A former Kazakh chess champion has just made the right move in energy storage. Sanzhar Taizhan, founder and CEO of TaiSan, has closed a £4.65m seed round for the company, which operates out of the Cambridge battery lab. The funding will advance the startup’s proprietary sodium-ion battery technology and kick off pilot tests with manufacturers.
TaiSan focuses on a chemistry that is attracting growing interest as an alternative to lithium: sodium. The abundance of the raw material, potentially lower costs, and a less troubled supply chain than lithium’s make sodium batteries a credible candidate for electrifying bikes, scooters, light vehicles, and cordless power tools—segments where range is not the only critical parameter.
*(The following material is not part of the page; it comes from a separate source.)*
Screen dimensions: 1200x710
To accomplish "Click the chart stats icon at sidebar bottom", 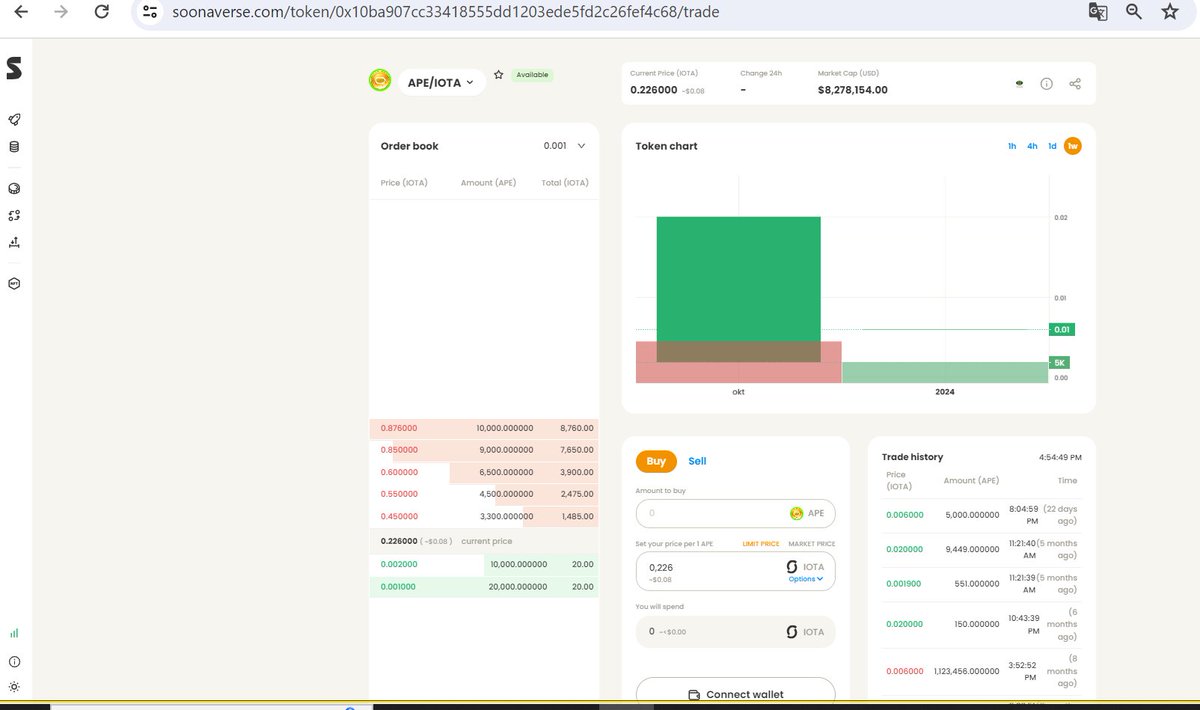I will (x=14, y=633).
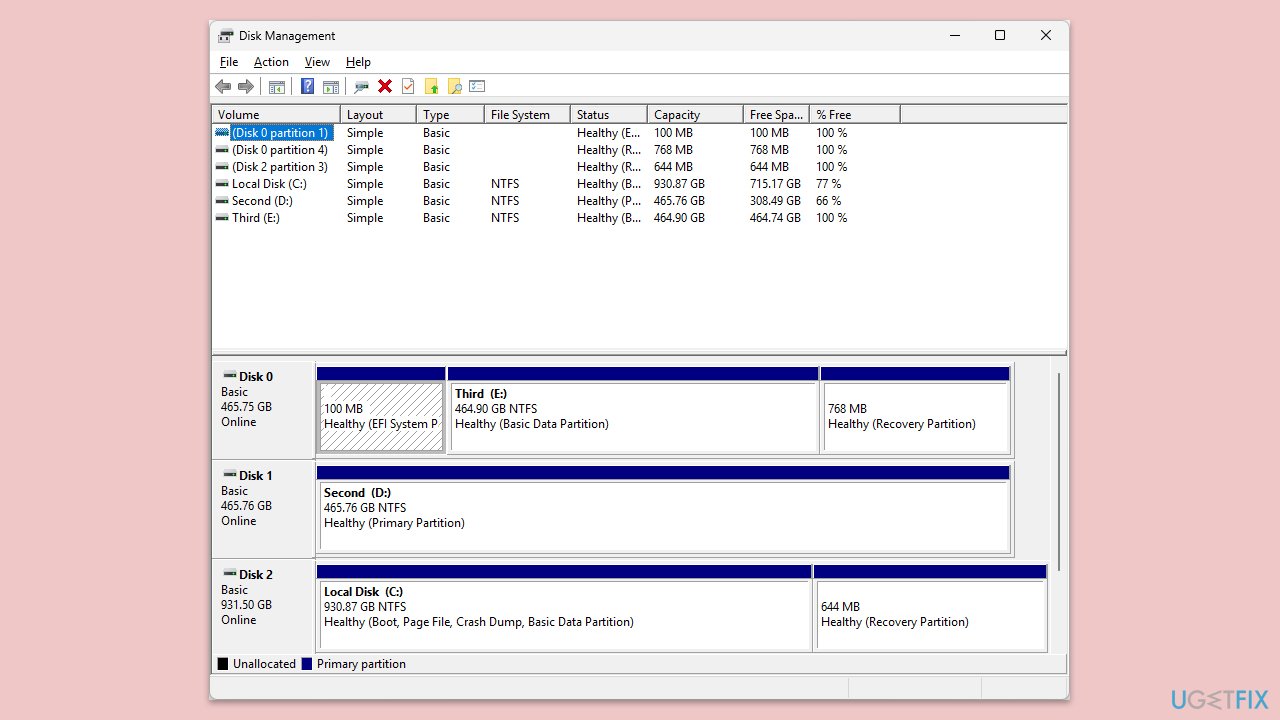Screen dimensions: 1280x720
Task: Open the Action menu
Action: 271,62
The startup claims its technology offers higher efficiency than existing sodium-based solutions and even many lithium-ion counterparts.
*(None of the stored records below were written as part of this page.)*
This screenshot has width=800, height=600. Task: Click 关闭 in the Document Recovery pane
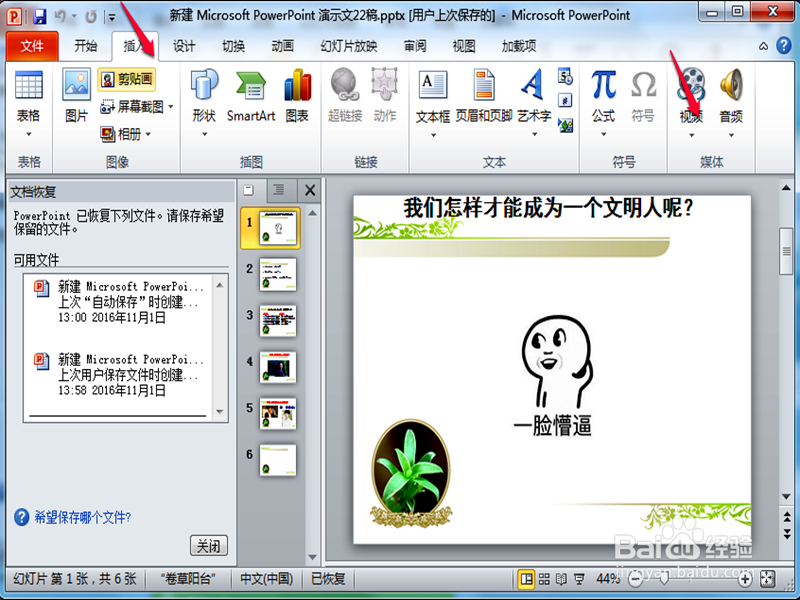[x=209, y=545]

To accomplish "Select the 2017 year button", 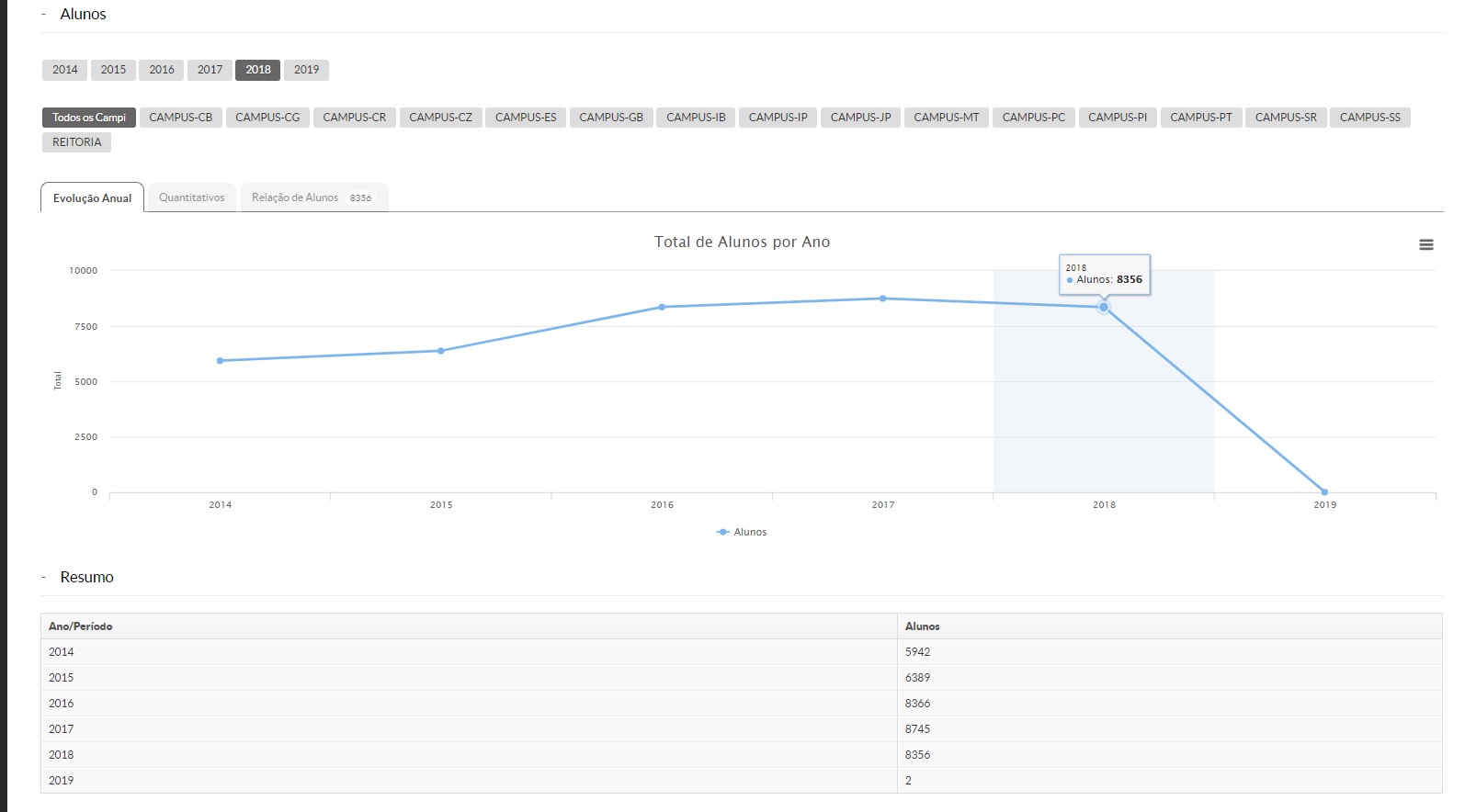I will coord(210,70).
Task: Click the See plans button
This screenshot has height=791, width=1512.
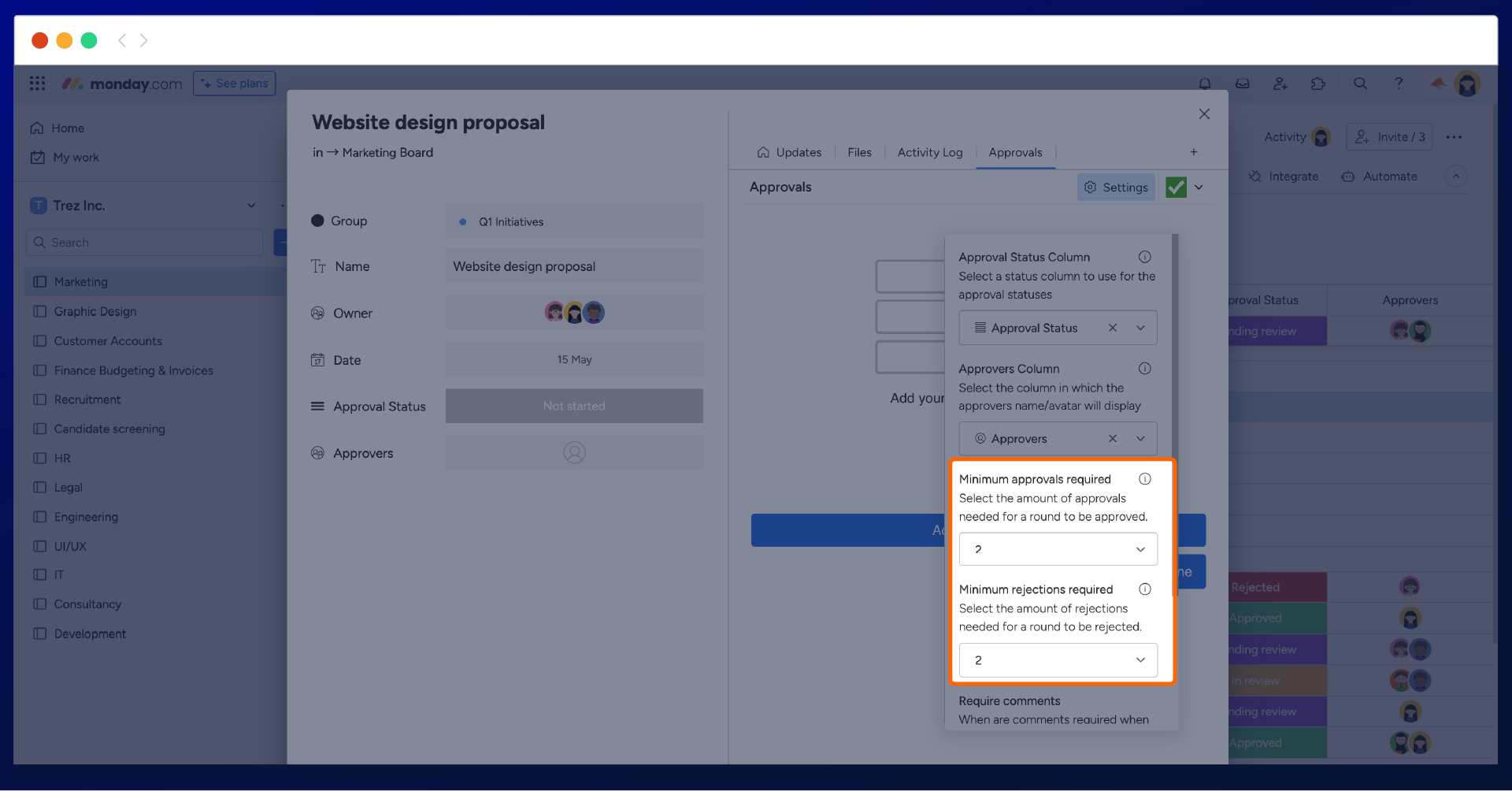Action: coord(234,84)
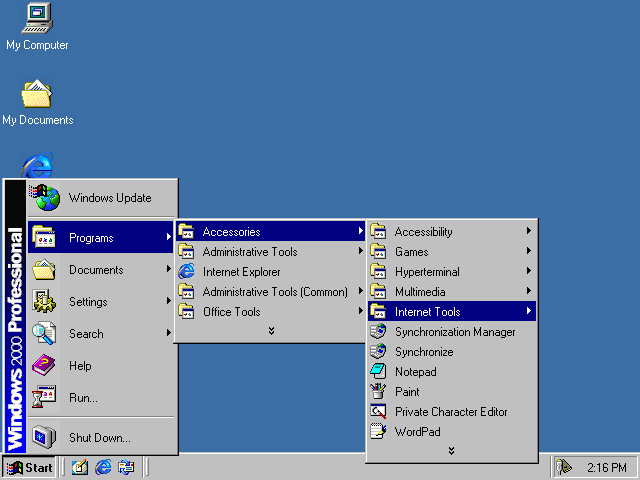Select Shut Down... from the Start menu
This screenshot has height=480, width=640.
[x=99, y=438]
The round was co-led by Eos Advisory and the Midlands Engine Investment Fund II, managed by Mercia Ventures. Also participating were AFI Ventures, EverQuest Capital Partners, Adeline Arts & Science, Techmind, and existing investors InnoEnergy, TSP Ventures, Exergon, and Heartfelt. Part of the capital—£700k—comes from a non-dilutive grant awarded by Innovate UK through its Investor Partnerships Programme. TaiSan had previously raised €1.7m in pre-seed funding.
“We are pushing the limits of electrochemistry in our mission to create more sustainable energy storage,” Taizhan said. “While we’ve kept our most exciting breakthroughs in stealth, this funding will help us enhance the performance of sodium-ion batteries and bring the benefits to a mainstream audience.”
For those tracking energy storage developments, sodium is an appealing alternative not only for light mobility but also for stationary applications where energy density is not the dominant factor. Compared to lithium iron phosphate (LFP) cells, sodium-based ones can offer a better thermal safety profile and tolerate extreme temperatures more easily, although they currently lag behind in cycle life and weight. TaiSan’s approach, still largely under development, promises to reduce precisely those trade-offs.
With the entry into the pilot phase, the company joins a handful of European and Asian players trying to industrialize sodium. The challenge is not just chemical: it requires scaling production, convincing large assemblers, and proving competitive costs in a market that has already made huge lithium investments. Having Cambridge and a deep-tech investor ecosystem behind it may help, but the road from lab to street is still entirely ahead.